Argentina pede cabotagem no Brasil

Valor Econômico
30/08/2013

Por César Felício | De Buenos Aires

foto30emp-201-lan-b5Randazzo, ministro da Argentina:
“Solicitamos a colaboração da Latam”

O ministro do Interior e Transportes da Argentina, Florencio Randazzo, afirmou ontem que o governo argentino quer que a estatal Aerolíneas Argentinas possa realizar voos domésticos (de cabotagem) no Brasil e no Chile, a título de “direito de reciprocidade”. A LAN Argentina faz voos domésticos no mercado argentino.

A LAN Argentina pertence ao grupo chileno Latam, controlador da brasileira TAM. Como o grupo tem capitais chileno e brasileiro, o governo argentino alega que tem direito a reciprocidade nesses dois países.

O governo argentino tenta despejar a LAN de um hangar no aeroporto Jorge Newbery, em Buenos Aires, conhecido como aeroparque.

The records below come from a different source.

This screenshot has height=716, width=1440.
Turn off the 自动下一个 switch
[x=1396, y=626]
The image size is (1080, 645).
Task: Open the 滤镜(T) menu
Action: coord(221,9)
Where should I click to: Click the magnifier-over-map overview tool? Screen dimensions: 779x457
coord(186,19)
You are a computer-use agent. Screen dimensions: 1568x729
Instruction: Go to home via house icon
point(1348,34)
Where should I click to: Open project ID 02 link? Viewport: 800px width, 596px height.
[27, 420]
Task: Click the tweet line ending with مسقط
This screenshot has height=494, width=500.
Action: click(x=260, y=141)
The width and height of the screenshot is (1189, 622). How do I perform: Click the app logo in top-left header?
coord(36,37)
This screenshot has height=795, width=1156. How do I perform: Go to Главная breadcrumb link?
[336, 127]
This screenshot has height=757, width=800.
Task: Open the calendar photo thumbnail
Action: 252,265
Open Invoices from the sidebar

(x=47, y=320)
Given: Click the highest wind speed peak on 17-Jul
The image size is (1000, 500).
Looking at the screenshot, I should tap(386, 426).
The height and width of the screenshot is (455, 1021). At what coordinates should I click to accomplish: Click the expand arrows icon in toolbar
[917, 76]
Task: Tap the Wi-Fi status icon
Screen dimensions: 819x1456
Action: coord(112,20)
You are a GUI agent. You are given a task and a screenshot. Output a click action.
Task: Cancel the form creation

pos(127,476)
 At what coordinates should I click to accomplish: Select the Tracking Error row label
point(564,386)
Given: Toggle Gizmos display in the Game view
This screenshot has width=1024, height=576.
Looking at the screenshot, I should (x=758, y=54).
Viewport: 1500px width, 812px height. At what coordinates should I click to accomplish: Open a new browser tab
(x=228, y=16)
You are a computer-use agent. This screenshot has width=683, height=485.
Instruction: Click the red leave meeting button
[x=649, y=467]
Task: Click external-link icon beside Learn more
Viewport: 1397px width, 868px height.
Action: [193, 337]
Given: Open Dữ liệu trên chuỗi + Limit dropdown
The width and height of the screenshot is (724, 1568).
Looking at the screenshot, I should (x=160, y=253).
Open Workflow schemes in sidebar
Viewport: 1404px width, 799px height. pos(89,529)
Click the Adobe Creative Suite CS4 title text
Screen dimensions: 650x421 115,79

A medida, suspensa por ordem judicial, irá inviabilizar a operação de cabotagem no país, segundo a direção da Latam. Ontem, o presidente da LAN Airlines, Ignacio Cueto, reuniu-se com o vice-ministro de Economia da Argentina, Axel Kicillof, em Buenos Aires.

“Solicitamos a colaboração da Latam para que no Chile e no Brasil a Aerolíneas possa operar voos de cabotagem e tenha espaço em hangares. É o direito de reciprocidade, presente em todos os países do mundo”, disse Randazzo.

O ministro afirmou que ficou surpreendido com a argumentação da empresa de que a falta de um hangar poderá levar a suspensão de voos. Cueto não participou da entrevista concedida ontem por Randazzo e Kicillof.

“A empresa nunca havia comunicado de que havia um problema. A resolução que determinava a desocupação do hangar é de novembro. Pedimos um informe técnico em que se demonstre isso”, disse Randazzo.

De acordo com Kicillof, a ideia é que “a Latam nos ajude a negociar a abertura dos mercados do Chile e do Brasil junto aos governos destes países. Isso não seria nada mal para a Aerolíneas, é um bom negócio, como o que a LAN tem na Argentina”, disse.

Segundo Kicillof, “se nós reconhecemos o direito da LAN ter um hangar, é importante que os países de origem da empresa também nos reconheçam o mesmo direito”. Segundo Randazzo, a invocação do direito de reciprocidade será feito “aos órgãos regulares de aeroportos dos dois países”.

A LAN ganhou licença para fazer voos domésticos na Argentina ao comprar companhias aéreas argentinas em 2004, época em que a Aerolíneas ainda era controlada pela espanhola Marsans. Hoje a LAN conta com apenas 18% do mercado argentino.